「QAエンジニアはやめとけ?」そう言われる5つの理由と後悔しないための対処方法
2026年02月04日更新
「QAエンジニアはやめとけ」という意見を見て、不安を感じる方もいるかもしれません。
業務が単調そうに見えたり、年収が伸びにくそうに感じたりといった理由から、QAエンジニアに対してネガティブな印象を持つ人も少なくありません。
しかし実際の現場では、QAエンジニアがプロダクトの品質や開発スピードを支える重要な役割を担っているケースも増えています。「やめとけ」と言われる背景には、職種そのものの問題ではなく、働く環境やキャリア設計の違いが影響しているケースもあるのです。

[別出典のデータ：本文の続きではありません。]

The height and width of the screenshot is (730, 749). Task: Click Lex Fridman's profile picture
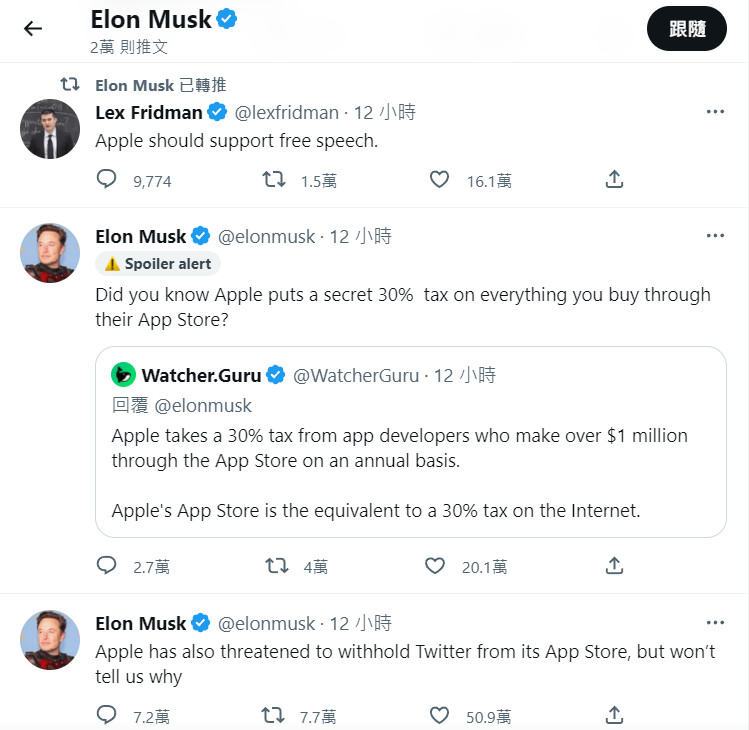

本記事では、QAエンジニアが「やめとけ」と言われる理由を詳しく解説します。また、QAエンジニアに向いている人・向いていない人の特徴や、後悔しないためのキャリア設計の考え方も解説します。
QAエンジニアという職種を検討する際の判断材料として、ぜひ参考にしてください。
著者

石川 喜佐
Ishikawa Kisa
大学を卒業後、大手システムインテグレーターである伊藤忠テクノソリューションズ株式会社(CTC)に勤務。自身の現場経験を活かし、表面的な情報だけでは辿り着けない優良ポジションや狙い目の求人を数多く、ご提案。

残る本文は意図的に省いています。